• [EXCERPT]:
***
What's more, making quick decisions under pressure adds another layer of stress for those involved, particularly when the person’s health or safety is at immediate risk.

Costs and financial burden

Engaging with the Court of Protection can be expensive, including court fees, legal fees, and expenses related to managing the person’s affairs.

Ongoing costs like deputyship fees, professional advisors, and care expenses, can accumulate over time, placing a financial burden on the person’s estate or family.

While some may qualify for legal aid, many do not, making it important to consider the financial implications and seek cost-effective legal support where possible.

Lengthy and complex processes

Court of Protection cases can be lengthy, sometimes taking months or even years to resolve fully, especially if there are disputes or complex issues to address.

Delays in proceedings can also cause uncertainty and stress, affecting the well-being of the person lacking capacity and their family.

How do I know if someone lacks the mental capacity to make decisions?

Under the Mental Capacity Act 2005, a person lacks capacity if a person is considered to lack mental capacity if, due to an impairment or disturbance in the functioning of their mind or brain, they can't:

  1. Understand relevant information to a decision, including the nature of a decision and why it needs to be made.

  2. Retain information long enough to use it to make a decision.

  3. Weigh up information as part of the decision-making process.

  4. Communicate their decisions verbally, using sign language, or through other means.

If there is doubt about someone’s capacity, seek an assessment from healthcare professionals, such as a GP, psychologist, or psychiatrist.

They can provide a detailed evaluation and professional opinion on the person’s mental capacity using standardised assessment tools or frameworks.

What steps should I take if I disagree with the findings regarding someone’s mental capacity?

If you disagree with the outcome of an assessment of someone's mental capacity, you can typically request a formal review or reassessment of the decision.

Alternatively, you may arrange to get a second opinion from another qualified healthcare professional.

The Court of Protection has the authority to make a legal determination about someone's capacity. However, applying to the Court for this type of matter may involve a court hearing before making a decision.
***
• [WHAT YOU NEED TO DO]: Please list the abilities that the Court of Protection excerpt says a person lacks when they lack mental capacity under the Mental Capacity Act 2005.
***
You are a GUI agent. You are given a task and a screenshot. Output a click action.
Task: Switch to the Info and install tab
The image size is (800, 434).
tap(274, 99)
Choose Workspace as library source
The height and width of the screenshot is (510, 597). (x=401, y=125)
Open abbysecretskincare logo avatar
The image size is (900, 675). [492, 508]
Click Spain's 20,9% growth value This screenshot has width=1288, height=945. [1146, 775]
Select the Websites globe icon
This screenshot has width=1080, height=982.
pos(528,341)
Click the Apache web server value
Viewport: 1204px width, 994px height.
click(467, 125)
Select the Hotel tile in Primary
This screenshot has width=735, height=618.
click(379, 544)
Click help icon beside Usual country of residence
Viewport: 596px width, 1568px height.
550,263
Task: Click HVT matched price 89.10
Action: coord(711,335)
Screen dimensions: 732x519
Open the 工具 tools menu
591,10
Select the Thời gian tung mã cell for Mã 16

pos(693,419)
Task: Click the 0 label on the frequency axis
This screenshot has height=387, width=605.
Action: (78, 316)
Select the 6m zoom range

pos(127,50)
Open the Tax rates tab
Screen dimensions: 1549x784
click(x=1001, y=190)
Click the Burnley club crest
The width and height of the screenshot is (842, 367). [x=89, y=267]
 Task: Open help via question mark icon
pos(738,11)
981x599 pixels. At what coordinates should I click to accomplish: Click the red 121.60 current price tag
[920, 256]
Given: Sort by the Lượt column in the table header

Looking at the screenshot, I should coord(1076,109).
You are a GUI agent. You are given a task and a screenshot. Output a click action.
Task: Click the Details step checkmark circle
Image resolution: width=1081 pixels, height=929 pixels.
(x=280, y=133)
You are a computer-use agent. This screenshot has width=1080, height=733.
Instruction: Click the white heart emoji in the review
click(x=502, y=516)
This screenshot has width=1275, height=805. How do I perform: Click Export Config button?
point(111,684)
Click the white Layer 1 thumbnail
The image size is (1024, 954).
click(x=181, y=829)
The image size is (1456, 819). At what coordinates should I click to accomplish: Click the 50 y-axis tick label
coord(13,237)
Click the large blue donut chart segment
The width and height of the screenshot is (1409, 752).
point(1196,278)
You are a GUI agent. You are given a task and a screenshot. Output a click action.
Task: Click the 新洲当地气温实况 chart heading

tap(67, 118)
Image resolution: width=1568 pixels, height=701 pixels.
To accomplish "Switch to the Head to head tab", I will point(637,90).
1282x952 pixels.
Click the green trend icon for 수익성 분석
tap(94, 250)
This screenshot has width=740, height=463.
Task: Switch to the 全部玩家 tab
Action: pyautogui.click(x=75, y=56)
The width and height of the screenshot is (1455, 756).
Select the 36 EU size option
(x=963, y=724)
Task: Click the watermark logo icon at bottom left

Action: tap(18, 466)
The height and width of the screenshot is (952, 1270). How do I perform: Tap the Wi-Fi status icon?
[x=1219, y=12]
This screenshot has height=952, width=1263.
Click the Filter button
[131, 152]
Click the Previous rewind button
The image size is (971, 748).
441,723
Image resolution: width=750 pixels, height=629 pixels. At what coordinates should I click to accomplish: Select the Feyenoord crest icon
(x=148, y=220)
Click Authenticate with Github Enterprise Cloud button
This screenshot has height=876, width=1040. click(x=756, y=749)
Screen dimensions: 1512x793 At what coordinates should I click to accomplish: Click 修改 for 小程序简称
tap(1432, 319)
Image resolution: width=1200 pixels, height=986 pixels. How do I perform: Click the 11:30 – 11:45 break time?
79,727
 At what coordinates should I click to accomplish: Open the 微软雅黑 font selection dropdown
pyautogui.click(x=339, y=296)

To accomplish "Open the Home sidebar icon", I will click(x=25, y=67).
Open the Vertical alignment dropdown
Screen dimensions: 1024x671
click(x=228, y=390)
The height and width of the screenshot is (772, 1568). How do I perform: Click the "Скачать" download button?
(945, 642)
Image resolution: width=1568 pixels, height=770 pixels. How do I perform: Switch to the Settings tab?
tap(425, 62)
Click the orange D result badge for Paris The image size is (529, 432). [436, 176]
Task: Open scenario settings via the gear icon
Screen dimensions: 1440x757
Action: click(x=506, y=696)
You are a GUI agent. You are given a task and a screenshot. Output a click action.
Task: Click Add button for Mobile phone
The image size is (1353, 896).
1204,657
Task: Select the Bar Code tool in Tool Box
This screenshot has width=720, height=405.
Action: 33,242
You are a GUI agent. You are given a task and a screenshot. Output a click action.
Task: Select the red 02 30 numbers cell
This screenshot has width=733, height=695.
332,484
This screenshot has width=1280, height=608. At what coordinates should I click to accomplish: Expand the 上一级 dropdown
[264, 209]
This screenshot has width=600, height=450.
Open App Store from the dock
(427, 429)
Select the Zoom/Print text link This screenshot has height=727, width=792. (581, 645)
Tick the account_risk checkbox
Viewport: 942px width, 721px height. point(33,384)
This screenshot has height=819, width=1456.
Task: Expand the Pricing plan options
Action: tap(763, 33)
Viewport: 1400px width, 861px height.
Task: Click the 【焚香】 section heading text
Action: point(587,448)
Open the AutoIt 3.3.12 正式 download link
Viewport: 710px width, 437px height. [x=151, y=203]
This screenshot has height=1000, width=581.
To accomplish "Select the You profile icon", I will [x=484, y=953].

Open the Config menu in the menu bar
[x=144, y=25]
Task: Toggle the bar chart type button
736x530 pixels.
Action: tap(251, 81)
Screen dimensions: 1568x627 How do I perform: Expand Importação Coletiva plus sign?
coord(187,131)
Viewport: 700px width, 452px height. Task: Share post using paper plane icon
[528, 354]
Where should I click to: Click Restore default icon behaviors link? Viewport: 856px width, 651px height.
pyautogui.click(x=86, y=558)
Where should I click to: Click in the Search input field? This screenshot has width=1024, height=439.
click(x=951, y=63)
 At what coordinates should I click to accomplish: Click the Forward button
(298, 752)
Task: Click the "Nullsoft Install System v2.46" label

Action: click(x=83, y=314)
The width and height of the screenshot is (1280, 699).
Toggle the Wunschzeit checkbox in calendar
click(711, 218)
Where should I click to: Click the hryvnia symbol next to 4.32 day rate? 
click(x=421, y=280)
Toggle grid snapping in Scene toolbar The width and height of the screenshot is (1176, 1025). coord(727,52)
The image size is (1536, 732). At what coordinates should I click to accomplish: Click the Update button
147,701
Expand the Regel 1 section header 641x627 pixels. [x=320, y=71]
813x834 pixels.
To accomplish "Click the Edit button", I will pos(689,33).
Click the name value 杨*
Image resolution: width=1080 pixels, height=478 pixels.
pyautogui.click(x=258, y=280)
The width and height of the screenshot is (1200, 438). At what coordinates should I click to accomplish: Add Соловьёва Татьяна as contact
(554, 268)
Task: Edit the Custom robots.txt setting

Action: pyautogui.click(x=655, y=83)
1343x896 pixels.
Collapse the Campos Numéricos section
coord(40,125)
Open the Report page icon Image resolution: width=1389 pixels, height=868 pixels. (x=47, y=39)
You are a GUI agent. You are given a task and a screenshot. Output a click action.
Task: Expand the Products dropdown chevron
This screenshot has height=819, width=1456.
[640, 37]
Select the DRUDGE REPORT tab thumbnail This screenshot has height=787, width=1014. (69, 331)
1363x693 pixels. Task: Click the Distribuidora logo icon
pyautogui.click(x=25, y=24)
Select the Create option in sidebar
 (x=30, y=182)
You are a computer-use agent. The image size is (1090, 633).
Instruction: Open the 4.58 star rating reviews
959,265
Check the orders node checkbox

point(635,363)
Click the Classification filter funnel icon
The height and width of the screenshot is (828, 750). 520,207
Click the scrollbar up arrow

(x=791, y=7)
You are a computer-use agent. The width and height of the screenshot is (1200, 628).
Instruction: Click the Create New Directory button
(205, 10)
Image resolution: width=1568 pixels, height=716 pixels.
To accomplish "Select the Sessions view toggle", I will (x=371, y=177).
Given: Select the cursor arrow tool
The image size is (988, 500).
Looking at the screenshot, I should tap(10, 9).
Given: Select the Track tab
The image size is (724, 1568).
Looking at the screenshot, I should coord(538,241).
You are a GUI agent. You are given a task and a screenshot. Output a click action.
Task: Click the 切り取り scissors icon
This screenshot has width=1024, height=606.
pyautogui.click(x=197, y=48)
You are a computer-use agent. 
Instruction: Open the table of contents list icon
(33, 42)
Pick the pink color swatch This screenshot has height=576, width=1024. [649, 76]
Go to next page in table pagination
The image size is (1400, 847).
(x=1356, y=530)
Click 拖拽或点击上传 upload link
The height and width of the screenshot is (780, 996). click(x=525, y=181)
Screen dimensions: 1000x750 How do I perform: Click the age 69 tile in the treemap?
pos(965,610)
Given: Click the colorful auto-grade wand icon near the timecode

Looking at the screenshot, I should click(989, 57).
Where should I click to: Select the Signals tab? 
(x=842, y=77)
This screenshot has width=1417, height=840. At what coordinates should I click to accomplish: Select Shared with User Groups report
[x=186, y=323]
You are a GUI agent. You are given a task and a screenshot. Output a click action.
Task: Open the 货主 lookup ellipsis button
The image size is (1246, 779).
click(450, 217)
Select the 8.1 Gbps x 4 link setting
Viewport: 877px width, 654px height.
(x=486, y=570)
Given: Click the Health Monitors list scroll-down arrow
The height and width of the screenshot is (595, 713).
***
• [THE RESPONSE]:
- Understanding information relevant to a decision, including the nature of the decision and why it needs to be made
- Retaining information long enough to use it to make a decision
- Weighing up information as part of the decision-making process
- Communicating their decisions verbally, using sign language, or through other means